- Born: August 24, 1951 Brooklyn, New York
- Died: October 6, 2024 (aged 73)
- Occupation: Novelist
- Writing career
- Pen name: J. R. Roberts
- Genres: Detective fiction, Western fiction
- Notable works: The Gunsmith series; The Rat Pack series
- Notable awards: Lifetime Achievement from The Private Eye Writers of America; Lifetime Achievement from Western Fictioneers; Lifetime Achievement from The Short Mystery Fiction Society; John Seigenthaler Humanitarian Award from Killer Nashville; Lifetime Achievement Award from the Southwest Mystery Convention

= Robert J. Randisi =

American author (born 1951)

Robert Joseph Randisi (August 24, 1951 - October 6, 2024) was an American author, editor and screenwriter who wrote in the detective and Western genres.

==Biography==
Randisi authored more than 650 published books and edited more than 30 anthologies of short stories.
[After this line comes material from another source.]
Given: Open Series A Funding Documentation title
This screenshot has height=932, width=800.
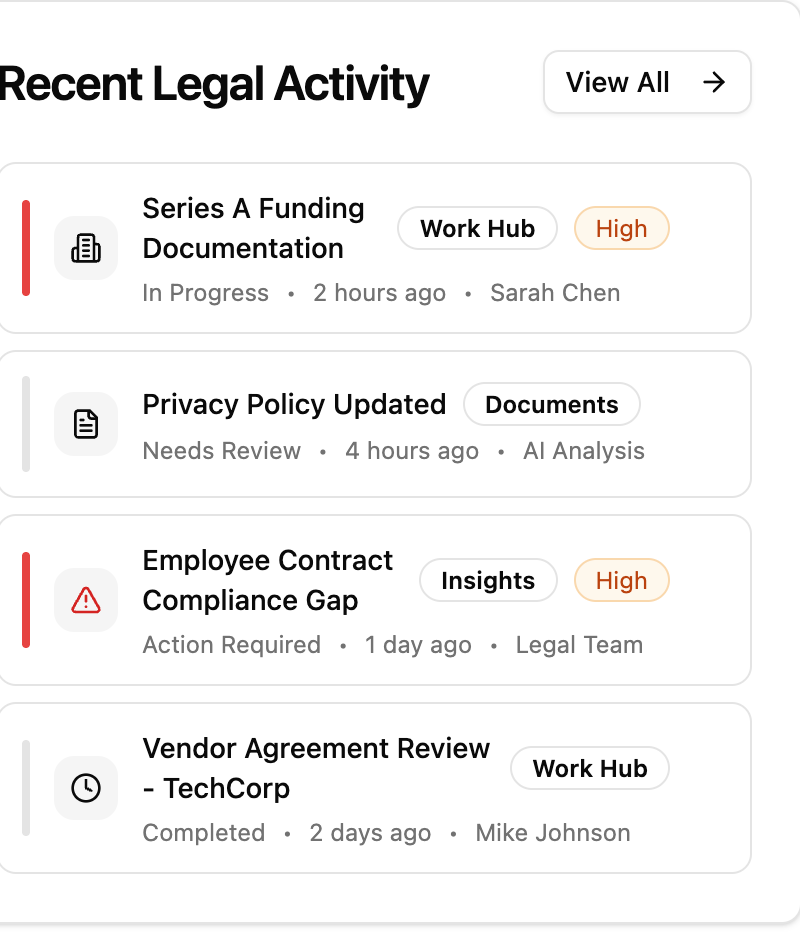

Booklist magazine said he "may be the last of the pulp writers." For more than three decades starting around January 1982, he had at least one book published every month. In 1984 he wrote 27 books in 12 months.

He co-founded and edited Mystery Scene magazine and co-founded the American Crime Writers League. He founded The Private Eye Writers of America in 1981, where he created the Shamus Award. He co-founded The American Crime Writers League; co-founded Western Fictioneers, and co-created The Peacemaker award.

He co-wrote several mystery novels with soap opera actress Eileen Davidson: Death in Daytime (2008), Dial Emmy for Murder (2009), Diva Las Vegas (2010), and Swinging in the Rain (2011). He collaborated with actor, and poker commentator Vince Van Patten on "The Picasso Flop" and 'The Judgment Fold."

Notable characters appearing in some of his novels include "Miles Jacoby", "Joe Keough", "Nick Delvecchio", "Gil and Claire Hunt", "Truxton Lewis", "Eddie G." and The Rat Pack. As J. R. Roberts, he wrote over 500 adult westerns featuring his character "Clint Adams - The Gunsmith".